> **Assignment**: From the GCP virtual machines page below, lift out word for word the passage that begins at "A Cloud VM is" and stops after "workflows using Docker.".

> **Reading passage**:
###
GCP Virtual Machines (VMs)#

A Cloud VM is a scalable, on-demand virtual machine hosted in the cloud. It functions like a physical computer, providing compute power, memory, storage, and network connectivity. Cloud VMs are versatile and can be used for a variety of tasks, from running applications and hosting websites to managing databases and performing intensive data processing.

In summary, VMs offer flexible compute instances to run custom ML experiments, manage pipelines, or host applications.

Why Use Cloud VMs?#

Ideal for workloads requiring full control over the environment, OS, and configurations.
Provides isolated environments for training ML models.
Supports GPU/TPU acceleration for deep learning tasks.
Can host containerized ML workflows using Docker.

Setting Up and Using GCP VMs#

Ensure that you have completed How to Use GCP before starting this process.
###
> **Recorded information**:
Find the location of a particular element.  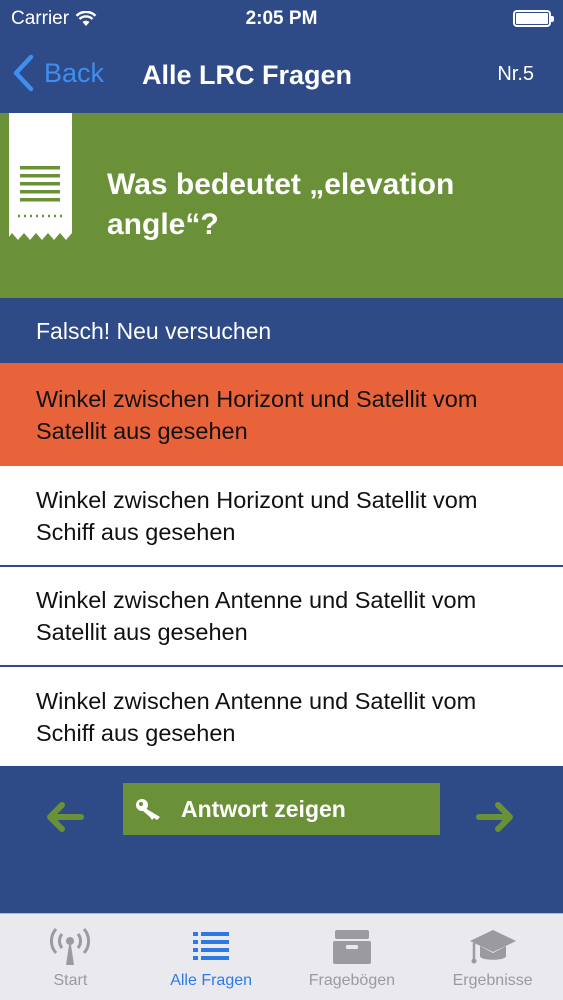

archive-box-icon is located at coordinates (352, 947).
###
> **Answer to this problem**:
A Cloud VM is a scalable, on-demand virtual machine hosted in the cloud. It functions like a physical computer, providing compute power, memory, storage, and network connectivity. Cloud VMs are versatile and can be used for a variety of tasks, from running applications and hosting websites to managing databases and performing intensive data processing.

In summary, VMs offer flexible compute instances to run custom ML experiments, manage pipelines, or host applications.

Why Use Cloud VMs?#

Ideal for workloads requiring full control over the environment, OS, and configurations.
Provides isolated environments for training ML models.
Supports GPU/TPU acceleration for deep learning tasks.
Can host containerized ML workflows using Docker.